PSEA Up to Their Old Tricks

I’ve dealt with teachers’ unions for a lot of years in a lot of states in my on-going efforts to bring greater educational options to students and parents, and one thing has become abundantly clear to me during that time—their anti school choice arguments are old, tired and just plain wrong.

In 1990, when the Milwaukee voucher program was being debated, teachers’ unions first started their doom and gloom drum beat of how choice would kill “public” schools by sucking money out of the system or taking the smartest kids out of already poor performing schools. Or that public money shouldn’t be used to help rich parents who are already sending their kids to private schools.

Well 20 years, and 24 successfully running, publicly-funded school choice programs later, and I am still amazed that the Pennsylvania State Education Association thinks these arguments hold water.

The below letter to the editor that was published by the Pittsburgh Tribune Review points out the misinformation once again being put forward by the PSEA about school choice vouchers.

PSEA misleads

Thursday, November 25, 2010

After reading the news story “School choice bill promised for next state Legislature” (Nov. 16 and TribLIVE.com), I felt compelled to correct misinformation in it from Pennsylvania State Education Association spokesman Wythe Keever.
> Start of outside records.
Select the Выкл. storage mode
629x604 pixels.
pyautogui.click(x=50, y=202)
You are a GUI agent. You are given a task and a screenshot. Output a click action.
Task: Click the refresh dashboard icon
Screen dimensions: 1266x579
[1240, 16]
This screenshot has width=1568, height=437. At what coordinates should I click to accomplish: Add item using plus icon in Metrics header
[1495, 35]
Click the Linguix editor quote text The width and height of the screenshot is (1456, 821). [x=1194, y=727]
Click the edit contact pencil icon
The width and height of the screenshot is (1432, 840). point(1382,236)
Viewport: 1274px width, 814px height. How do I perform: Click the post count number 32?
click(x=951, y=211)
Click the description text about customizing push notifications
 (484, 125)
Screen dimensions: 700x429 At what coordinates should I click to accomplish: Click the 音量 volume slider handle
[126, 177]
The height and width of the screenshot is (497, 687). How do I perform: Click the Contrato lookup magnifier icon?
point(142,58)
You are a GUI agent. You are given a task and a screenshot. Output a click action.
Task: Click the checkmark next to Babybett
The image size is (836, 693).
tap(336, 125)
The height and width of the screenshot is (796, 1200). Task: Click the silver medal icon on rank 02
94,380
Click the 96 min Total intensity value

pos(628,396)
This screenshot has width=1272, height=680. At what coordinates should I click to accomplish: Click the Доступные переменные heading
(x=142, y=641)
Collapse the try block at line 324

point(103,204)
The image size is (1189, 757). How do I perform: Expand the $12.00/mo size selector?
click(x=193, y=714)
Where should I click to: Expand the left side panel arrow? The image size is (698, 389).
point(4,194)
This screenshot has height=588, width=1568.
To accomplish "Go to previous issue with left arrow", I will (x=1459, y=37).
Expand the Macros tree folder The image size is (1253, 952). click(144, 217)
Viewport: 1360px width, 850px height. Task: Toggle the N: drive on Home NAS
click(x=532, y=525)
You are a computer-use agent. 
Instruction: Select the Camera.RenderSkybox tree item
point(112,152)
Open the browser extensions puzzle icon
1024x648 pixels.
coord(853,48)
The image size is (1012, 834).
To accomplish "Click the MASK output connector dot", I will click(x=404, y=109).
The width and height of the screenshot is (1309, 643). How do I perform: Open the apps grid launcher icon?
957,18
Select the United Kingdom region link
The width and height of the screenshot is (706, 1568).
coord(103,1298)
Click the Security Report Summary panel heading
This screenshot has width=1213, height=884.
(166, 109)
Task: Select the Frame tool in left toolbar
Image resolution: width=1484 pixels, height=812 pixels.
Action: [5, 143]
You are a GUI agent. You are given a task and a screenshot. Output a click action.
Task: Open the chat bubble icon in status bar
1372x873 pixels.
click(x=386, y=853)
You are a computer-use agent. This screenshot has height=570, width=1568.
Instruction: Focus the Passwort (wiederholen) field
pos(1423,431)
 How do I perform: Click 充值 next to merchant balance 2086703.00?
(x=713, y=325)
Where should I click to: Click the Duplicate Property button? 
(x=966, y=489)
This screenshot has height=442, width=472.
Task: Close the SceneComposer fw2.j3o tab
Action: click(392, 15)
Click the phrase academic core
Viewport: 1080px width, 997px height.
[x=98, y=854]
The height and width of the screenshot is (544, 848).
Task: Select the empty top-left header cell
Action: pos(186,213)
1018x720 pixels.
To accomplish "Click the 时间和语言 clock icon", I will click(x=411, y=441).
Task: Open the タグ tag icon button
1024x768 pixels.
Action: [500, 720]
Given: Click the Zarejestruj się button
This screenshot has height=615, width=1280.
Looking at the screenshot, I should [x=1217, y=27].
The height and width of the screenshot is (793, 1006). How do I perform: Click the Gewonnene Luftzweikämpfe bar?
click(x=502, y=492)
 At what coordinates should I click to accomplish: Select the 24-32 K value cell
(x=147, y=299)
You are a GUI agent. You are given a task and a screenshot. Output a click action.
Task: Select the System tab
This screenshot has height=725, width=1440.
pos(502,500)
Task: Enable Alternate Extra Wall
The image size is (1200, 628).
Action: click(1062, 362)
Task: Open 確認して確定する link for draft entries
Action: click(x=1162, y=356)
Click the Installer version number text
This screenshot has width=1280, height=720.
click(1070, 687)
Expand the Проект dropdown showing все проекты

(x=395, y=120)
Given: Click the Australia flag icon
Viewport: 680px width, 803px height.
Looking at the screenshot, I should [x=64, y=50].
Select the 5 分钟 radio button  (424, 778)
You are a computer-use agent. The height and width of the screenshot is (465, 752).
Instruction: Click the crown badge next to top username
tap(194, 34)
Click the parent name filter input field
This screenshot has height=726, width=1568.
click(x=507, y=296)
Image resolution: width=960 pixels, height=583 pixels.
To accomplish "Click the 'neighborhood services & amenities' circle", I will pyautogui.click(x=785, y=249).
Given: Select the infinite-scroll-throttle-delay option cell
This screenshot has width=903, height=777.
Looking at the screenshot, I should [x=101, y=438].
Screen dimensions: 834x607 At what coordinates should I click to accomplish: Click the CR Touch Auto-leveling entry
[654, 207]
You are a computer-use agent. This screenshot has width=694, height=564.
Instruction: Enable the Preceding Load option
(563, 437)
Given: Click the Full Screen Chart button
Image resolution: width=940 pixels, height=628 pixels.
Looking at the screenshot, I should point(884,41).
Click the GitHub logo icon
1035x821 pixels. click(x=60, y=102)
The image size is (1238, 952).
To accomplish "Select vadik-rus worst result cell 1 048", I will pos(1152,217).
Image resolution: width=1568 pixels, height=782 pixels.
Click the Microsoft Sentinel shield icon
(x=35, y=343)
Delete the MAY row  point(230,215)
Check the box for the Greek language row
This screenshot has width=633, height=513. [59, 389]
Mr. Keever was quoted as saying: “Tax-funded tuition vouchers do not save the public schools money. … Voucher programs typically come at the expense of public schools, in the form of reduced state appropriations for K-12 public education.”

Wrong. According to Wisconsin’s nonpartisan Legislative Fiscal Bureau, that state’s funding for school districts increased nearly $86 million in 2007-08 because of the Milwaukee voucher program. Since the Cleveland voucher program began in 1996, Ohio’s average state funding per student rose 94 percent.

The story also indicated Keever said the primary beneficiaries are students who never attended public schools.

Current voucher programs limit eligibility to low-income families, most of whom leave district schools. In 2009, the income for a family of four was limited to $38,587 in Milwaukee for eligibility, to $40,792 in Washington, D.C., and to $44,100 in Cleveland.

I am not sure if Keever is uninformed or, as I suspect, following the teachers-union playbook of repeating wrong “facts” over and over again and hoping that someone will start to believe them.

School choice programs have been running successfully and saving states money all across the nation for 20 years.

Andrew T. LeFevre

Harrisburg

The writer is a senior fellow with the Commonwealth Foundation (commonwealthfoundation.org).